Dez anos depois, já na década de 1950, os edifícios em Nova York começaram a
ter suas áreas internas projetadas com divisórias fixas de gesso, necessitando
de poucas adaptações. Mas esse tipo de ambientação também não foi bem aceita
pelo mercado, pela dificuldade de reaproveitamento desse material.
De acordo com Darione Martins Franco, coordenador da comissão do estudo das
normas de divisória piso-teto da ABNT (Associação Brasileira de Normas
Técnicas), foi a partir desse momento que as divisórias modulares passaram a ser
vistas como opções mais adequadas para o conceito corporativo que se consolidava
no mercado. Conceito que exigia materiais mais flexíveis, com bom aproveitamento
de componentes, cujas formas de montagem fossem adaptáveis às mudanças das
empresas. "É surpreendente como uma simples alteração de layout é corriqueira em
uma corporação, em especial nas últimas décadas com a redução dos espaços de
trabalho", conta.
E não restam dúvidas de que essas alterações devem ocorrer com maior
freqüência, já que os rumos do mercado mobiliário e, em conseqüência, das
divisórias, são cada vez mais definidos pelo desenvolvimento das tecnologias em
armazenamento de dados e pelo custo por metro quadrado das grandes cidades,
justamente onde se localizam as grandes empresas.
O mercado brasileiro
As divisórias mais simples
perduraram nas marcenarias regionais até meados da década de 1970, devido ao
baixo custo do produto e ao pouco conhecimento sobre as novas tecnologias
internacionais. Esse cenário começou a apresentar uma singela mudança a partir
dos anos 1980, período em que muitas empresas começaram a perceber as alterações
nos conceitos corporativos, principalmente com o advento de softwares e
escritórios otimizados.
De acordo com Cláudia Andrade, arquiteta e sócia-diretora da Saturno
Arquitetura, na década de 1970, as divisórias modulares ganharam tons pastéis.
"O uso de tecidos também foi iniciado nessa época", lembra.
Além disso, a proteção ao meio ambiente e a escassez de algumas espécies de
madeira contribuíram para que o mercado investisse em outras estruturas, optando
pelo aço e o alumínio, viabilizando assim a logística para o transporte de
produtos a clientes em todo o território nacional.
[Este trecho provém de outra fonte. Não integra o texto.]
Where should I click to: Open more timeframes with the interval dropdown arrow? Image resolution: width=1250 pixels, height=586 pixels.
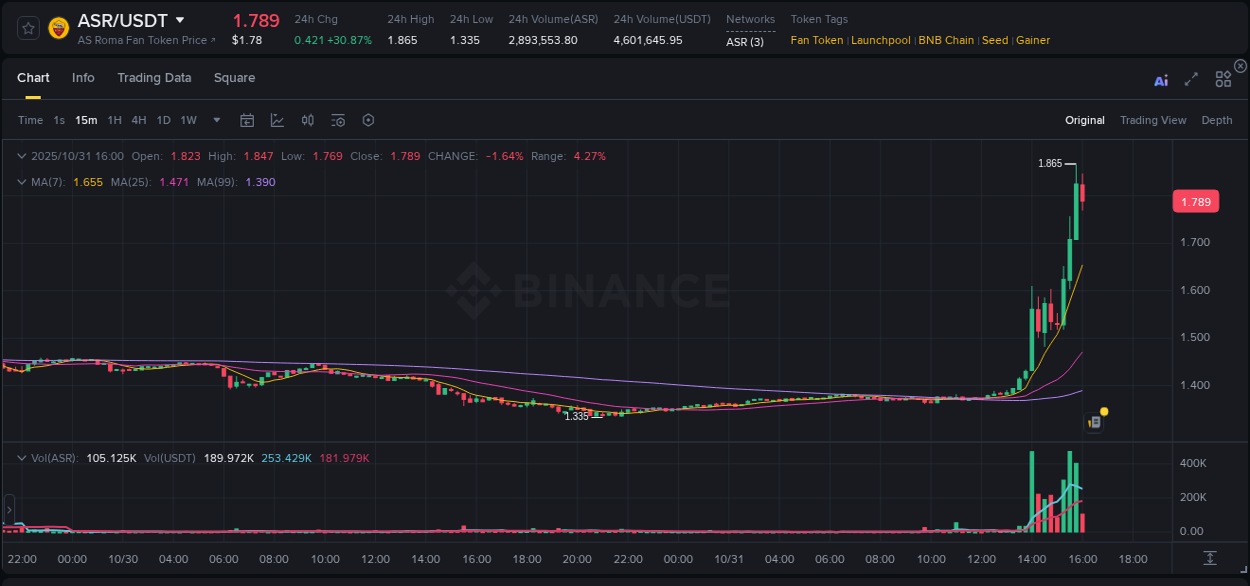coord(215,119)
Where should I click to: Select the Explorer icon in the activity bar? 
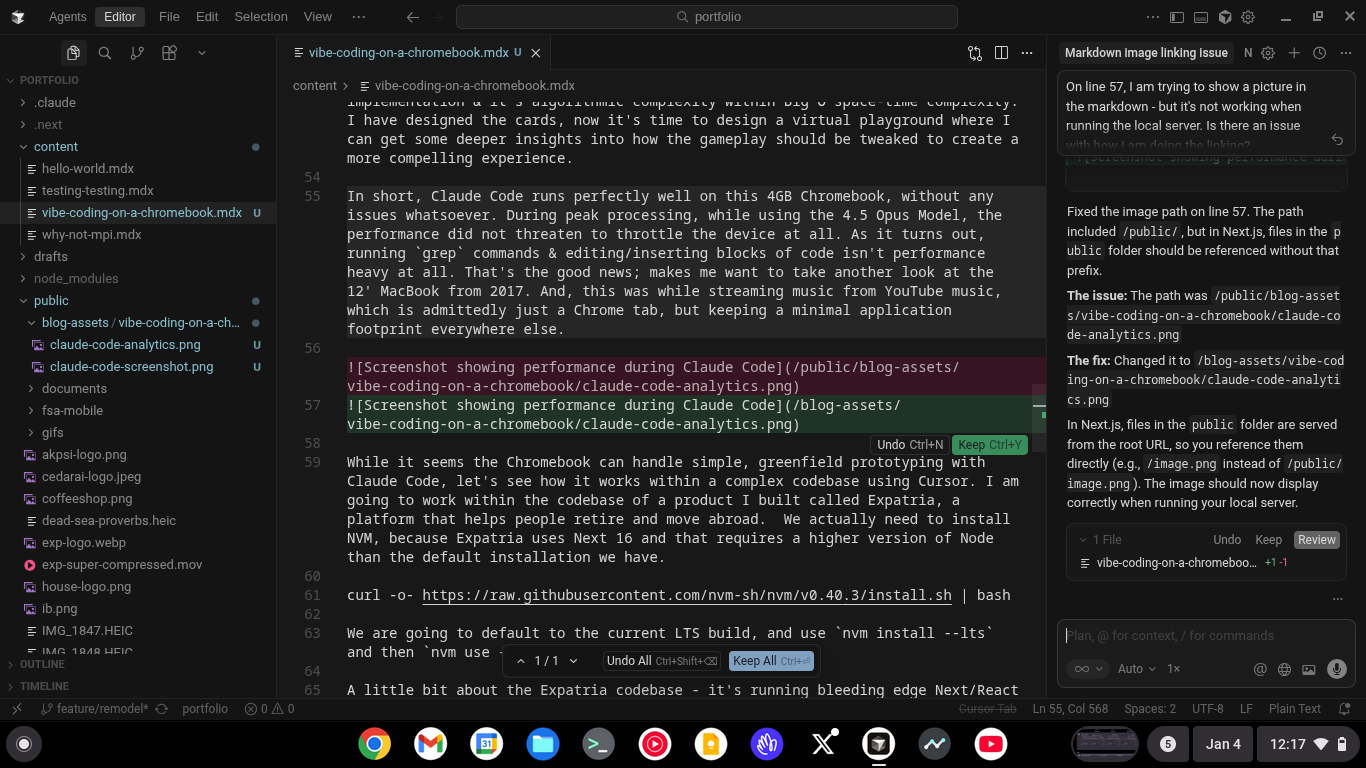[73, 52]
Com isso, cresceu a procura pelas chamadas divisórias navais, que até o ano
de 2001 representavam um mercado de 5,4 milhões de m2/ano, em especial por se
tratarem de um produto de domínio público e mão-de-obra barata. Os painéis são
leves, estruturados em perfis de aço, e apesar do baixo desempenho acústico
ainda são muito requisitados para separar ambientes.